To spawn tasks, oasync injects data into context.user_ptr
.
This means that you should NEVER change it. Should you still
wish to use context.user_ptr
, the following may be done.
core :: proc(_: rawptr) {
// cast it into a ref carrier
ptr := cast(^oa.Ref_Carrier)context.user_ptr
// ONLY access the user_ptr field
// do NOT access other fields in Ref_Carrier
ptr.user_ptr := ...
}
However, please note that the context in a task will not be carried over to another task spawned. See below for a demonstration.
core :: proc(_: rawptr) {
context.user_index = 1
oa.go(stuff)
}
stuff :: proc(_: rawptr) {
fmt.println(context.user_index) // 0
}
We provide oasync native synchronization primitives. These primitives
will not hog the scheduler unlike core:sync
.
Each destructor procedure have special behaviors, thus it is recommended to seek API documentations.
Note that you should NEVER use the primitives after calling the destructor procedures, since it may cause segmented fault.
Also note that the synchronization primitives are acquired at the moment of task dispatch. Should you spawn a delayed procedure, the aquiring of the primitive begins immediately instead of beginning after the delay ends.

WRITTEN INSTRUCTION 1
Echo the lines of the listing verbatim, starting with the line that contains "cobs [725, 820]" and going on through the line that contains "Tallowbridge [445, 1393]".
The oasync passage and the listing that comes next are unrelated and should be kept apart.

Saved entries:
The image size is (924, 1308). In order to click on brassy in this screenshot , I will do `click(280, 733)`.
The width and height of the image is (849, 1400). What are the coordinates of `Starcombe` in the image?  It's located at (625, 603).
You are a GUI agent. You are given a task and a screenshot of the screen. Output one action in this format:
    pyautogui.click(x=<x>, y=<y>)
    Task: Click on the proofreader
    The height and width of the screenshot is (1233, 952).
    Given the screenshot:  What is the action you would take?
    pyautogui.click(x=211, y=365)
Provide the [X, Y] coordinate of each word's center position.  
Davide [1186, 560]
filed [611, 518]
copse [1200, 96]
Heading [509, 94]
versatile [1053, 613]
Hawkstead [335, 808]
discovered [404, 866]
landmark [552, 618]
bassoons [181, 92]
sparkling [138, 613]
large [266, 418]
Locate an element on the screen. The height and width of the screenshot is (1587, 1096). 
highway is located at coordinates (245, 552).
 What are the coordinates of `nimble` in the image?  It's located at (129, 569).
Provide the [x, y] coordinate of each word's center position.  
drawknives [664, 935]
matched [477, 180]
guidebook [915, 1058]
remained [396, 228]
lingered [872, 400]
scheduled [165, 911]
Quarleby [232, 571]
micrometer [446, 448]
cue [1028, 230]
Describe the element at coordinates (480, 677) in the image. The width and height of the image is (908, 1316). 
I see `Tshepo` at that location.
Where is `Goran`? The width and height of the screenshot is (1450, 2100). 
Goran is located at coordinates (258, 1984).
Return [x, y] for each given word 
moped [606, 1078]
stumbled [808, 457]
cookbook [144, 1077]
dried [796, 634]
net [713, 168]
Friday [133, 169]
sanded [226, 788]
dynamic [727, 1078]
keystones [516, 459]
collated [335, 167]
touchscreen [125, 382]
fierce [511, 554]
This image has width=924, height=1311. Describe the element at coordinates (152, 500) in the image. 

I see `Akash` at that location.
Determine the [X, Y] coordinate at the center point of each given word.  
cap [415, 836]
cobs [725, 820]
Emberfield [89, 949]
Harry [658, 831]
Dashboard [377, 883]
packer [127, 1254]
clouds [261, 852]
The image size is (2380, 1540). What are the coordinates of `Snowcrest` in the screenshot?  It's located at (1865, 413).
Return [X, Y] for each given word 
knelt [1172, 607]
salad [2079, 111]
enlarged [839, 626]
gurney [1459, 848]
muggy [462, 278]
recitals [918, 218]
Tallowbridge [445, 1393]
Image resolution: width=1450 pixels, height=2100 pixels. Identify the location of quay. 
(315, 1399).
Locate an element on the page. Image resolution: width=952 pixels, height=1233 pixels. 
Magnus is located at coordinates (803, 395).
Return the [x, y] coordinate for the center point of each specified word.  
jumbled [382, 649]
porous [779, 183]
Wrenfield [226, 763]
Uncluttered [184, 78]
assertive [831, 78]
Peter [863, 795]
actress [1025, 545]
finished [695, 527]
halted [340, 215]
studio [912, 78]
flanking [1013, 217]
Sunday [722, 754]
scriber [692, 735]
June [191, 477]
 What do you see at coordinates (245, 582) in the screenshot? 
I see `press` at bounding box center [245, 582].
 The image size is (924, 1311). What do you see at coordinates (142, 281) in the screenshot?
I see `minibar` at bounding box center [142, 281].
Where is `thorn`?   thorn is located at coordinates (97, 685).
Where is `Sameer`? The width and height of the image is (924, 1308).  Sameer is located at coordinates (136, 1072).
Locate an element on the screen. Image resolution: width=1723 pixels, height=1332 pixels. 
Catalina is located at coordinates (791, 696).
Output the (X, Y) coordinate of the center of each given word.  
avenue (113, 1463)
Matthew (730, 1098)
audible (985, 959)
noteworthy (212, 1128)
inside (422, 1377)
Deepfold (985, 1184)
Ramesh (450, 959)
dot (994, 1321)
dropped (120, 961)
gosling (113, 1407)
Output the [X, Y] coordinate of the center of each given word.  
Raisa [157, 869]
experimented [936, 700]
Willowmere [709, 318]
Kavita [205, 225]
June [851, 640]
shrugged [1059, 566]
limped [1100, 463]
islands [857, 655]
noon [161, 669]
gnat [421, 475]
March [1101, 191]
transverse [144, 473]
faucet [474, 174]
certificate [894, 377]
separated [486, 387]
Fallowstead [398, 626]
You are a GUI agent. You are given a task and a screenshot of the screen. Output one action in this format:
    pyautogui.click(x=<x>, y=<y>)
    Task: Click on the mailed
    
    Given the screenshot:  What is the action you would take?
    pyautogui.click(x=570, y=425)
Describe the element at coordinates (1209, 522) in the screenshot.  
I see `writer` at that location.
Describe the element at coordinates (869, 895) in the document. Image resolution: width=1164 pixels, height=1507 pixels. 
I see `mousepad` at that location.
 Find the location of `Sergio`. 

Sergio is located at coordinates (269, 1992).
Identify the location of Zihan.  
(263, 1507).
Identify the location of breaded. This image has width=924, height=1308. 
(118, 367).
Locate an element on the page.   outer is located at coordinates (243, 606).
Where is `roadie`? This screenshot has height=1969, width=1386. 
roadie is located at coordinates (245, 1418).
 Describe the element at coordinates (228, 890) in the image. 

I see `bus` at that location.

WRITTEN INSTRUCTION 2
Duplicate the wording of the oasync passage verbatim, starting with "This means that" and going on through "for a demonstration.".

COMPLETE ANSWER 1
cobs [725, 820]
Emberfield [89, 949]
Harry [658, 831]
Dashboard [377, 883]
packer [127, 1254]
clouds [261, 852]
The image size is (2380, 1540). What are the coordinates of `Snowcrest` in the screenshot?  It's located at (1865, 413).
Return [X, Y] for each given word 
knelt [1172, 607]
salad [2079, 111]
enlarged [839, 626]
gurney [1459, 848]
muggy [462, 278]
recitals [918, 218]
Tallowbridge [445, 1393]

COMPLETE ANSWER 2
This means that you should NEVER change it. Should you still
wish to use context.user_ptr
, the following may be done.
core :: proc(_: rawptr) {
// cast it into a ref carrier
ptr := cast(^oa.Ref_Carrier)context.user_ptr
// ONLY access the user_ptr field
// do NOT access other fields in Ref_Carrier
ptr.user_ptr := ...
}
However, please note that the context in a task will not be carried over to another task spawned. See below for a demonstration.